In an editorial filled with factual errors, the Anchorage Daily News has said that the administration of Mayor Dave Bronson is dishonest.
It’s the same editorial board that remained silent when former Mayor Ethan Berkowitz couldn’t keep his pants up. The editorial board that never said a word when Berkowitz spoke to the “Sea of revolutionaries, and it makes my heart glad.” The editorial board that gave former disgraced Gov. Bill Walker a pass after he folded his tent upon the publicity surrounding his rogue best friend and lieutenant governor.
This time, the editorial board spared no words. It wasn’t your normal 500-700 editorial, but instead ran over 1,100 words to explain just how dishonest the mayor’s office is, in their mind.
Only the proof is just not there. The entire string of emails that the Anchorage Assembly received in a public records request only shows that the early days of the Bronson campaign had some of the foibles one could expect from a guy who had never before held elected office and was learning the ropes. One thing Bronson learned is that no deed goes unpunished by the Assembly or the Anchorage Daily News.
Hilariously, three ads for Forrest Dunbar for Assembly popped up into the middle of the editorial. Dunbar was the Anchorage Daily News’ endorsed candidate for mayor in 2021; they lost and Dunbar lost. You cannot make this stuff up.
The ADN has jumped the shark, looking for a boogyman who doesn’t exist, and so it has made one up.
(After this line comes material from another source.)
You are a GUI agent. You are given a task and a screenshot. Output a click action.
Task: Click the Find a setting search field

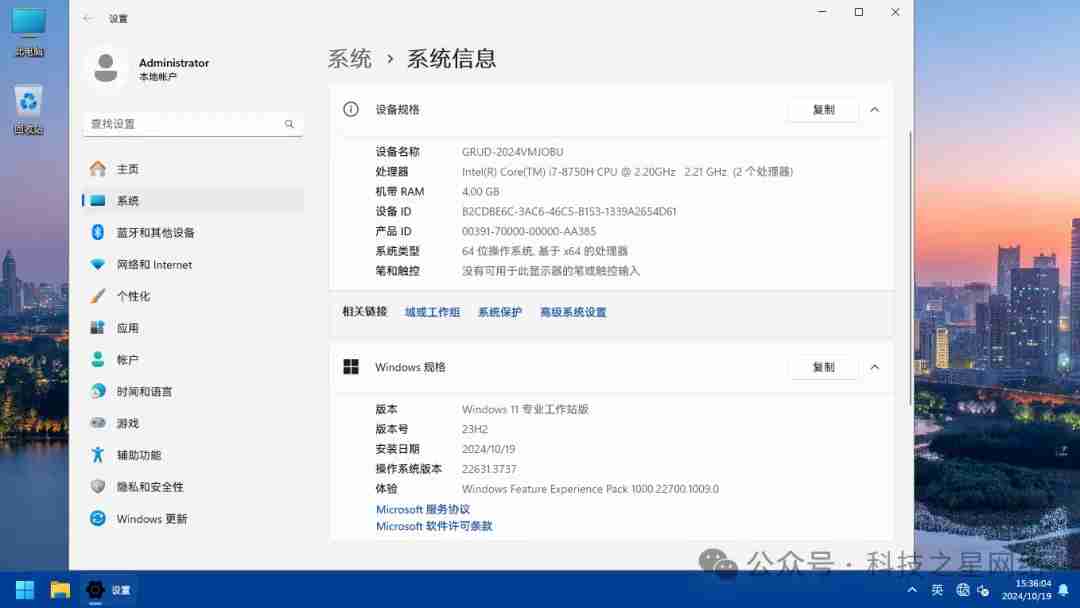[185, 124]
There’s no reason in the world why the mayor or his representatives should bother returning calls from the newspaper at this point.
Here is what else the newspaper didn’t tell its readers: Moments after the Assembly Chair Suzanne LaFrance and Vice Chair Chris Constant received the copies of the internal emails from the mayor’s office, the phones started ringing. The reporters from the ADN wanted copies of those emails, too. They got the tip from LaFrance and Constant. It was all a set up by the leftists on the Assembly and the lapdog newspaper.
The emails showed nothing they had hoped for: The police chief left for a better job. So what? The fluoride was turned off briefly for evaluation. So what? The city manager has cracked down on leaks to the media. Good for her. The city manager did not, in fact, order the video monitor of a chaotic Assembly meeting to be cut.
The one thing the editorial got right was that it asked the mayor to fire City Manager Amy Demboski back in December. And the editorial board didn’t get its way. It’s now pitching a fit. But we all know that it’s trying to create so much blood in the water that the mayor will be damaged and unable to return the city to its formerly inhabitable condition. The newspaper has been after Demboski since before she ran for mayor.